I've not tuned my setup perfectly, and from time to time the DB or the cache seems to get restarted (not sure if this is load related, or the preemption that I enabled recently). These restarts were causing the host and port mappings of services to change since Nomad assigned them dynamically in my setup. Unfortunately the Nextcloud docker images don't support dynamically adjusting configuration based on changes to environment variables - so whenever the db/cache host/port mappings changed, my Nextcloud app stopped working!

I needed to use Consul's DNS interface and static port bindings in nomad jobs to provide fixed config to Nextcloud.

In my Nomad/Consul cluster I have a Consul agent installed on each machine. Each agent can provide DNS resolution of registered services to the host. The resolution of the service will be the IP address(es) of hosts which currently run the service. By default each service can be resolved with a pattern like <service name>.service.<datacenter name>.consul.

For example, in my cluster in datacenter do1, each host running nomad registers a service called nomad-agent with consul. From a host in do1 I can explicitly query the consul nameserver provided by the agent:

$ dig @127.0.0.1 -p 8600 nomad-client.service.do1.consul

; <<>> DiG 9.16.1-Ubuntu <<>> @127.0.0.1 -p 8600 nomad-client.service.do1.consul
; (1 server found)
;; global options: +cmd
;; Got answer:
;; ->>HEADER<<- opcode: QUERY, status: NOERROR, id: 49055
;; flags: qr aa rd; QUERY: 1, ANSWER: 4, AUTHORITY: 0, ADDITIONAL: 1
;; WARNING: recursion requested but not available

;; OPT PSEUDOSECTION:
; EDNS: version: 0, flags:; udp: 4096
;; QUESTION SECTION:
;nomad-client.service.do1.consul. IN	A

;; ANSWER SECTION:
nomad-client.service.do1.consul. 0 IN	A	10.0.0.3
nomad-client.service.do1.consul. 0 IN	A	10.0.0.2
nomad-client.service.do1.consul. 0 IN	A	10.0.0.6
nomad-client.service.do1.consul. 0 IN	A	10.0.0.4

;; Query time: 4 msec
;; SERVER: 127.0.0.1#8600(127.0.0.1)
;; WHEN: Mon Nov 29 18:54:15 UTC 2021
;; MSG SIZE  rcvd: 124

However, by default the Consul nameserver service isn't exposed by docker to containers. To enable this, I configured and installed dnsmasq, disabled the built in systemd-resolve and manually updated resolve.conf:

/etc/dnsmasq.d/10-consul.conf

server=/consul/127.0.0.1#8600

/etc/resolv.conf

nameserver 10.0.0.2 # Use the IP of the host, not 127.0.0.1
nameserver 8.8.8.8

execute

apt-get install -y dnsmasq
systemctl disable systemd-resolved
systemctl stop systemd-resolved
systemctl enable dnsmasq
systemctl start dnsmasq
systemctl restart docker

Importantly, resolv.conf needs to include the IP of the host running a consul agent (reasonable to just use the private IP of the host you're using) - if you use 127.0.0.1, docker will remove the nameserver when you launch the container as the container won't be able to resolve the host with that as the IP (it will be the containers loopback IP).

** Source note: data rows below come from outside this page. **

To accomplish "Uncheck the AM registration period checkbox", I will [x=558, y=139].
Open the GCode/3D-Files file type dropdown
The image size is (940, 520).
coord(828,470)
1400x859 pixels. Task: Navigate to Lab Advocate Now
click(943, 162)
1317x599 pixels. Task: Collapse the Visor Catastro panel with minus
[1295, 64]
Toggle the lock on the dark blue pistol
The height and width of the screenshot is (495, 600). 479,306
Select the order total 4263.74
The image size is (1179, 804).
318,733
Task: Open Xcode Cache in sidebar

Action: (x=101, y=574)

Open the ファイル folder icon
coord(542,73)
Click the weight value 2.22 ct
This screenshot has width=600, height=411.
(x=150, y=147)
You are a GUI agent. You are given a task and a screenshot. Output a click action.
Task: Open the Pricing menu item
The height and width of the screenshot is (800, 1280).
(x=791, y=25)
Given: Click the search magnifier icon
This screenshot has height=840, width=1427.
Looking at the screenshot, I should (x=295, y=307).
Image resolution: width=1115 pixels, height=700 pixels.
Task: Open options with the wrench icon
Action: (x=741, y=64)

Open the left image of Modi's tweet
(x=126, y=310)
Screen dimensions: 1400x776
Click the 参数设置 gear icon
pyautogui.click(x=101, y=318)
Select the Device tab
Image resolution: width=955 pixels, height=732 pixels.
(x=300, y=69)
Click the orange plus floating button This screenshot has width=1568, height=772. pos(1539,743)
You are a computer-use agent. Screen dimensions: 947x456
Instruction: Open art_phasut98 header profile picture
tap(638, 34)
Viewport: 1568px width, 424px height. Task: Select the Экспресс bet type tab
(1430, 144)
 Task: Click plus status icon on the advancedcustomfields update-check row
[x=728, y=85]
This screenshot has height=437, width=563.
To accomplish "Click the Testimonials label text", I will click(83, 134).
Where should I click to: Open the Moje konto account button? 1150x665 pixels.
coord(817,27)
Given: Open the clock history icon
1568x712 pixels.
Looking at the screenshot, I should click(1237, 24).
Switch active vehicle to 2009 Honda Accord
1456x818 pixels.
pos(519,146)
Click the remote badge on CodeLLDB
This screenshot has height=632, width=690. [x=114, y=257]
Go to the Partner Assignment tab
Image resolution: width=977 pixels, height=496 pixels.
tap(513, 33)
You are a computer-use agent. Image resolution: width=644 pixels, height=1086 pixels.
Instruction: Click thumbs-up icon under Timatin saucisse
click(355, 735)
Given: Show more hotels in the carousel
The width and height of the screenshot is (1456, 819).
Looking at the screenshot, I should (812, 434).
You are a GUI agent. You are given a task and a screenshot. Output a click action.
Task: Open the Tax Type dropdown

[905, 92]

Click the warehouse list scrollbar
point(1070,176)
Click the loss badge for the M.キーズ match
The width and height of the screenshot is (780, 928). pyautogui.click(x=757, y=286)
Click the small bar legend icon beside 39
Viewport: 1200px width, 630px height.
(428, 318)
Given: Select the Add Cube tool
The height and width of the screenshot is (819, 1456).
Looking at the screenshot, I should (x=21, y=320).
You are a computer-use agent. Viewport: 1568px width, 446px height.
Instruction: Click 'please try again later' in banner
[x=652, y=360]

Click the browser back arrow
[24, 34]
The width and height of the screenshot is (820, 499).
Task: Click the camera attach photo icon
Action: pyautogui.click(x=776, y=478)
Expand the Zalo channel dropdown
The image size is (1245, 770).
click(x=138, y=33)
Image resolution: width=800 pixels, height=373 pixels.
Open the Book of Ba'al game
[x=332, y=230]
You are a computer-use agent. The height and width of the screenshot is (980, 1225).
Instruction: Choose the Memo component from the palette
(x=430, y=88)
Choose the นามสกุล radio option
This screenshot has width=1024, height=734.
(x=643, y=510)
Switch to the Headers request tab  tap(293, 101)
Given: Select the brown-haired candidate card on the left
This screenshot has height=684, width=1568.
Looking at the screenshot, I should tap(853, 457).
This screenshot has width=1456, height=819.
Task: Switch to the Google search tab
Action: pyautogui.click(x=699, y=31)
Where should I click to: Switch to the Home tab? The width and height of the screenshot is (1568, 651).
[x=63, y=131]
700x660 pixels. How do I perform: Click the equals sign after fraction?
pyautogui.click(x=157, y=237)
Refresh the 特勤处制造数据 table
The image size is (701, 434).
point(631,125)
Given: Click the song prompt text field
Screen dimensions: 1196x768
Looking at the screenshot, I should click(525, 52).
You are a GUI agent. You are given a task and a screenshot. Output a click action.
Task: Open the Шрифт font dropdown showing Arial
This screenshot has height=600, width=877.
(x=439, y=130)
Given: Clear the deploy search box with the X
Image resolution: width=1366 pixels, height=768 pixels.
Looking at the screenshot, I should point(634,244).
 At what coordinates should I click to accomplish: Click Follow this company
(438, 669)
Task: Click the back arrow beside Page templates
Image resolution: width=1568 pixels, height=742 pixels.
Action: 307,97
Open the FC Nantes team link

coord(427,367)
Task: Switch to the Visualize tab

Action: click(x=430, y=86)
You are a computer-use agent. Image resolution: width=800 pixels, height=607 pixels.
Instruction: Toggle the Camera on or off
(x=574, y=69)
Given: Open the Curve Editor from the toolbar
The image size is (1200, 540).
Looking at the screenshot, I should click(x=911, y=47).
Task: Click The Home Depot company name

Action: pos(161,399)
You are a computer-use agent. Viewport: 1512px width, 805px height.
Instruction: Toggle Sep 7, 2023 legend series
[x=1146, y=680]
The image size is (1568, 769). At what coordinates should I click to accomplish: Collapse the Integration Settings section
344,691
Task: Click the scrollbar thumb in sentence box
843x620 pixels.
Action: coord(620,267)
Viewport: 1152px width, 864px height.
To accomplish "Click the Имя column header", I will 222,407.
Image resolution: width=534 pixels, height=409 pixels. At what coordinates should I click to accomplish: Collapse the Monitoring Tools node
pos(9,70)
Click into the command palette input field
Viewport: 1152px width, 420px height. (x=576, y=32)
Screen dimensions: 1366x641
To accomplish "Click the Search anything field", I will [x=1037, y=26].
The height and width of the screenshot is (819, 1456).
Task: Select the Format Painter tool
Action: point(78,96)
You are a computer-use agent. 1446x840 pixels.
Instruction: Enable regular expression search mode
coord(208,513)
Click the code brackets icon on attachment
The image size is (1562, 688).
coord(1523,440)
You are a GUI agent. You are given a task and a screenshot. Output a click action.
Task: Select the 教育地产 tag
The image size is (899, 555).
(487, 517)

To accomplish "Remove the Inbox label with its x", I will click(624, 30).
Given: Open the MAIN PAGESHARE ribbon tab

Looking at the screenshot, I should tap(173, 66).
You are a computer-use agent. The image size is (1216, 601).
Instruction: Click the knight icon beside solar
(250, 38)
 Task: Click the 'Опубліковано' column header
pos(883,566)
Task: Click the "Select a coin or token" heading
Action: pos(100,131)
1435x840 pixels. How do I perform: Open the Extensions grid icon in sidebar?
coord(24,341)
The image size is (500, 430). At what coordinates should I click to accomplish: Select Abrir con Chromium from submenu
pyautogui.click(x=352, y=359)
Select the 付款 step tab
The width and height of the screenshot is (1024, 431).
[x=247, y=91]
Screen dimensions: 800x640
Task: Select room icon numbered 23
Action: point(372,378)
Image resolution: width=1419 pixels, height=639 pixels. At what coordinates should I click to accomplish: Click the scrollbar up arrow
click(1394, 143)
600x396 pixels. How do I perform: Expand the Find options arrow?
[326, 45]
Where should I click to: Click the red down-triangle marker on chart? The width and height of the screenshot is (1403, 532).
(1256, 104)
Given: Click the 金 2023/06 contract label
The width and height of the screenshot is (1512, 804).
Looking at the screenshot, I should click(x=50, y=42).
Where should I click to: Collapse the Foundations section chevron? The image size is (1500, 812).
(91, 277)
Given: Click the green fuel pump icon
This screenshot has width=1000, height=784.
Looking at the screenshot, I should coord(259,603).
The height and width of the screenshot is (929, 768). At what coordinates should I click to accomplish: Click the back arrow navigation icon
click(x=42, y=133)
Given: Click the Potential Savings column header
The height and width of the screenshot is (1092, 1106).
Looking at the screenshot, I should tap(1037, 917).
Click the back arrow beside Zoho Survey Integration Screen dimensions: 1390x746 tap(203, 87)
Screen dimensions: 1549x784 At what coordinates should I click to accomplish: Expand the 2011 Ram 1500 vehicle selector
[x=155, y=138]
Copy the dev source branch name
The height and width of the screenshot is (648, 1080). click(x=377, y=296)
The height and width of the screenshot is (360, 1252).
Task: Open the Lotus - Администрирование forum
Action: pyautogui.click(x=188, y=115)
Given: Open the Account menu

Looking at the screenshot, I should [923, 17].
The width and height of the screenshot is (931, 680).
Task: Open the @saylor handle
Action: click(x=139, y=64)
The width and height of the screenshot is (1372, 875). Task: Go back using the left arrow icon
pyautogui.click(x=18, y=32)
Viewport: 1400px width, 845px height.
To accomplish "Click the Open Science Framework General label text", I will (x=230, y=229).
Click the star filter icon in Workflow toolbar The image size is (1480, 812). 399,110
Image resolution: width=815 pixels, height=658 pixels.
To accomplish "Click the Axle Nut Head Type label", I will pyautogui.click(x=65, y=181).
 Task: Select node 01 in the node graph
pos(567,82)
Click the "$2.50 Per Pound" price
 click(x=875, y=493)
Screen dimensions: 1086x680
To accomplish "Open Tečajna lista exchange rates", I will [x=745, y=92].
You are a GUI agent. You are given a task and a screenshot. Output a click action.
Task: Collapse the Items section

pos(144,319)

Once this is done you can verify that containers running on the host can use Consul to resolve services with a command like docker run ubuntu ping <service name>.service.<datacenter name>.consul.

These steps need to be taken on every host for containers on the host to resolve services with DNS. I use Terraform/Packer to deploy my cluster, which is how the change got applied to every node.

Now that I've made this change I updated the Nomad jobs for the db and cache services to use static host ports. This means my nextcloud config can be completely static, and connections will be correctly routed to backend services, which may move between hosts dynamically.